Hay 324 razones, sobre 829, para no fiarse de ETA. Son los 324 asesinatos, contabilizados por Dignidad y Justicia que quedan sin resolver del macabro historial de esta organización criminal vascongada. Ni aun los arrepentidos dispuestos a colaborar han ayudado a que se sepa quiénes fueron los autores de aquella escabechina de tiros en la nuca, bombas lapa o bombas por correo. Y el hecho de que todos o gran parte de estos crímenes queden técnicamente impunes porque el paso del tiempo impuso la extinción de responsabilidades penales, siguen vigentes las morales. Y eso sin contar los numerosos daños y estragos igualmente no castigados.
Estos días asistimos a una nueva escenificación bien tramada de la estrategia de ETA para salvar la cara ante la historia de modo que quede justificada su existencia. De entrada, el comunicado de petición de perdón se dirige al pueblo vasco y no al español, en su conjunto, y además delimita el alcance de sus crímenes, de sus víctimas, de su terror.
De todo el conjunto de manifestaciones a las que asistimos, que prueban lo bien tramada que está la estrategia, me parece lo más indigno, vergonzoso e hipócrita es el comunicado de los obispos, lo que nos hace recordar que ETA nació en seminarios y sacristías. Y de nuevo nos recuerda que esta Iglesia vascongada es sucesora de aquella otra carlista, pues del tronco del carlismo emergió el nacionalismo de Sabino Arana y de un partido, el PNV, que surge arrodillado antes Dios, el Dios de los vascos, claro.

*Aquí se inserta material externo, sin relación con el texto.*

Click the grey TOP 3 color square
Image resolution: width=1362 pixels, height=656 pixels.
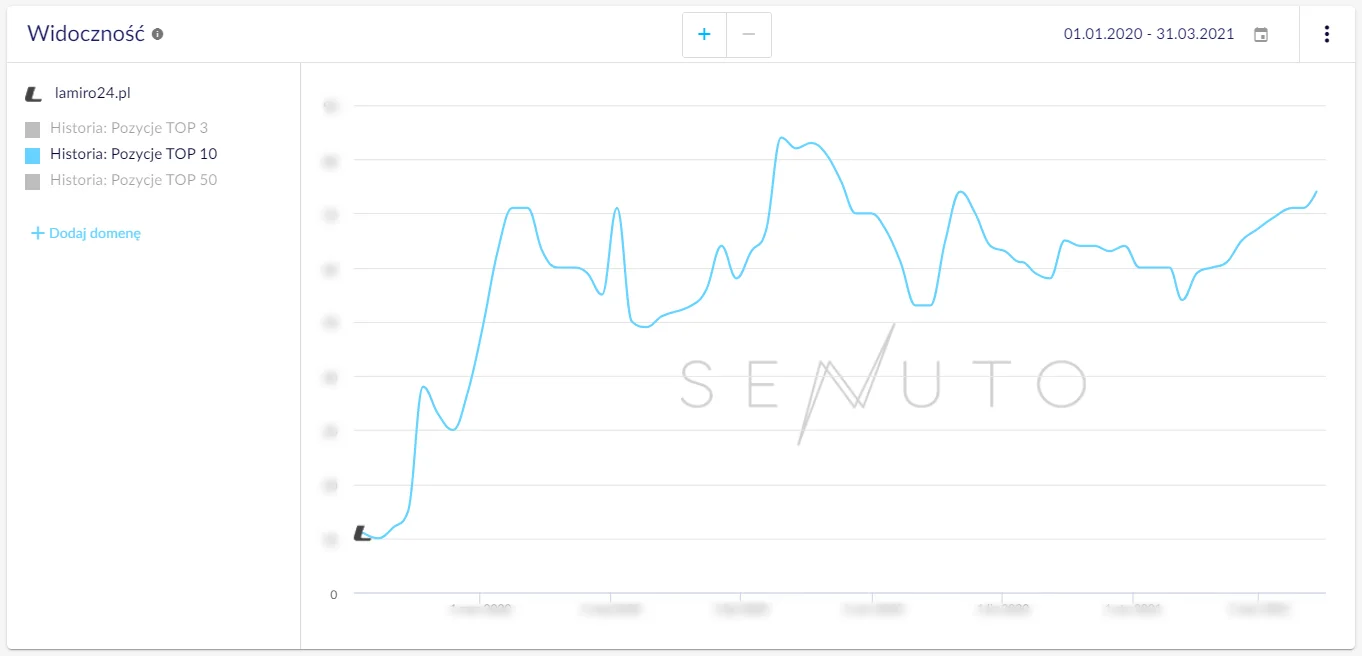coord(33,129)
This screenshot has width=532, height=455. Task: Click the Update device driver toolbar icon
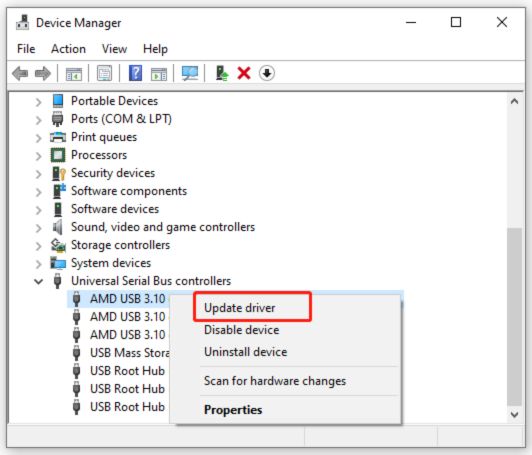(x=222, y=73)
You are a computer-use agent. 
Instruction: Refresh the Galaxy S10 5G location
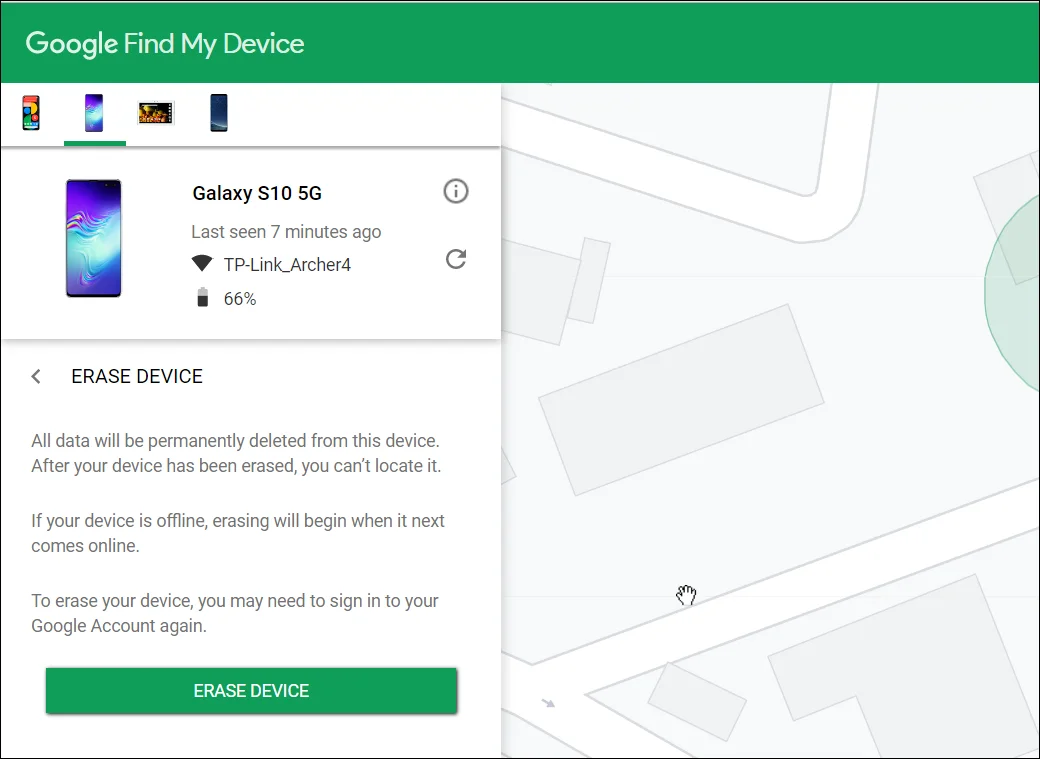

El diario “El Correo” ha publicado esta semana una rigurosa información donde detalla las mentiras que contiene el comunicado de ETA y señala: “El comunicado de ETA en el que reconoce el «daño causado» incluye una nota «explicativa sobre el daño causado» en el que la banda alude a uno de los temas más sensibles que tiene sobre su futuro: los más de 300 crímenes sin resolver.
Uno de esos crímenes que la organización criminal borra de su lista fue el tristemente recordado atentado que  el 13 de septiembre de 1974 acabó con la vida de trece personas en la cafetería Rolando de Madrid. Dada su proximidad a la Dirección General de Seguridad y al Cuartel de Pontejos, en Madrid. ETA consideró que era un local al que solían acudir policías y decidió colocar una potente bomba en su interior. La mayor parte de los asesinados eran civiles.
En este sentido, “El Correo” recuerda otro crimen que ETA no quiere reconocer, el que costó la vida  a tres jóvenes gallegos José Humberto Fouz, Jorge Juan García y Fernando Quiroga, que habían acudido, en 1973, a ver la película 'El último tango en París' a San Juan de Luz. ETA los confundió con policías, los secuestró, los torturó, los asesinó y se deshizo de los cadáveres de tal forma que jamás han sido encontrados. Pese a los llamamientos institucionales de todo tipo para que la banda colabore con la localización de los cuerpos, siempre ha guardado silencio sobre este caso.
Y en cuanto a los 324 crímenes sin resolver, ETA no dice nada. Al menos, sería un gesto de verdadero arrepentimiento que dijeran la verdad; pero según código de la banda,  los límites de su colaboración con la justicia son «la delación y el arrepentimiento», como repetidamente pregonan los dirigentes de esta organización y sus afines. 
Ahora, los sectores del PSOE, afines a Zapatero, han iniciado una campaña en el que atribuyen el final de ETA al  ”trabajo silencioso y constante” del ex presidente del Gobierno, quien, pese a anunciar que no lo haría, negoció con ETA tras el atentado de la T4, y que incluso se produjo un chivatazo por parte de la propia policía para que los miembros y colaboradores de la banda comprometidos o relacionados con el proceso pudieran eludir ser detenidos en una operación contra la financiación de la banda mediante la extorsión a empresarios.